## GIVEN PASSAGE
..............................

A lexer is the first stage of many programming language tools.
Its job is simple:
input text
↓
sequence of tokensFor example, this source code:
let x = 42 + y;becomes:
KeywordLet
Identifier("x")
Equal
Number("42")
Plus
Identifier("y")
SemicolonA lexer does not understand meaning yet. It only splits text into pieces.
Parsers, compilers, interpreters, formatters, syntax highlighters, and linters usually begin with lexing.
The Goal
We will build a lexer for a tiny language.
It will support:
identifiers
numbers
keywords
operators
punctuation
strings
whitespace skipping
commentsInput:
let answer = 42;
print(answer);Output:
KeywordLet
Identifier(answer)
Equal
Number(42)
Semicolon
Identifier(print)
LeftParen
Identifier(answer)
RightParen
Semicolon
EOFWhat Is a Token
A token has:
kind
text
positionExample:
Identifier("answer")The token kind is:
IdentifierThe text is:
answerThe lexer keeps the original text slice because later stages may need it.
Token Types
Start with an enum:
const TokenKind = enum {
eof,
identifier,
number,
string,
keyword_let,
keyword_if,
keyword_else,
keyword_return,
plus,
minus,
star,
slash,
equal,
left_paren,
right_paren,
left_brace,
right_brace,
comma,
semicolon,
};This defines every token the lexer can produce.
Token Struct
Now define the token itself:
const Token = struct {
kind: TokenKind,
text: []const u8,
line: usize,
column: usize,
};The lexer stores line and column numbers for error reporting.
Example:
unexpected token at line 3 column 14Without positions, compiler errors become hard to understand.
The Lexer State
A lexer walks through text one character at a time.
const Lexer = struct {
input: []const u8,
index: usize,
line: usize,
column: usize,
};The lexer tracks:
current byte index
current line
current columnInitialize the Lexer
Add:
fn init(input: []const u8) Lexer {
return .{
.input = input,
.index = 0,
.line = 1,
.column = 1,
};
}We start at line 1, column 1.
Peek and Advance
The lexer needs helper functions.
fn peek(self: *Lexer) ?u8 {
if (self.index >= self.input.len) {
return null;
}
return self.input[self.index];
}peek looks at the current character without moving.
Now add advance:
fn advance(self: *Lexer) ?u8 {
const ch = self.peek() orelse return null;
self.index += 1;
if (ch == '\n') {
self.line += 1;
self.column = 1;
} else {
self.column += 1;
}
return ch;
}This moves the lexer forward.
Notice:
if (ch == '\n')Newlines update both line and column counters.
Skip Whitespace
Programming languages usually ignore spaces and tabs between tokens.

..............................

## YOUR TASKS
a. Answer these from the lexer tutorial, each in a few words:
(i) What three things does a token have?
(ii) At what line and column does a new lexer start?
(iii) What does peek return when the index has reached or passed the end of the input?
b. Pick up the lexer tutorial after its final sentence and keep writing it.

## STORED DATA
..............................

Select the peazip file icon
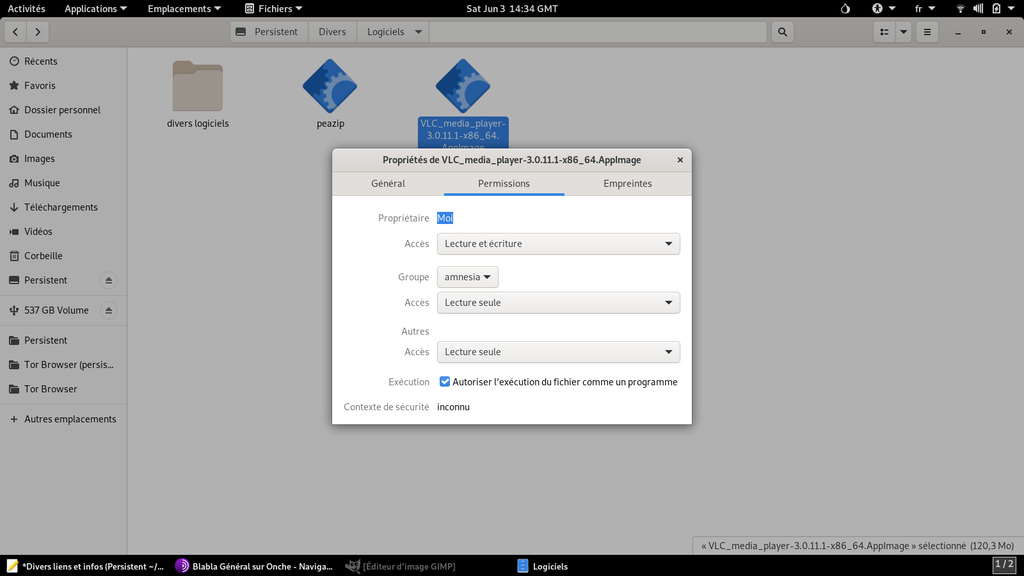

..............................

## ANSWERS PROVIDED
a.
(i) Kind, text, and position.
(ii) Line 1, column 1.
(iii) null.

b.
fn skipWhitespace(self: *Lexer) void {
while (self.peek()) |ch| {
switch (ch) {
' ', '\t', '\r', '\n' => _ = self.advance(),
else => return,
}
}
}This consumes whitespace until a non-whitespace character appears.
Create Tokens
Add a helper:
fn makeToken(
self: *Lexer,
kind: TokenKind,
start: usize,
end: usize,
line: usize,
column: usize,
) Token {
_ = self;
return Token{
.kind = kind,
.text = self.input[start..end],
.line = line,
.column = column,
};
}A token references a slice of the original input.
The lexer does not allocate new strings.
Lexing Identifiers
Identifiers look like:
x
answer
my_variableKeywords also start as identifiers.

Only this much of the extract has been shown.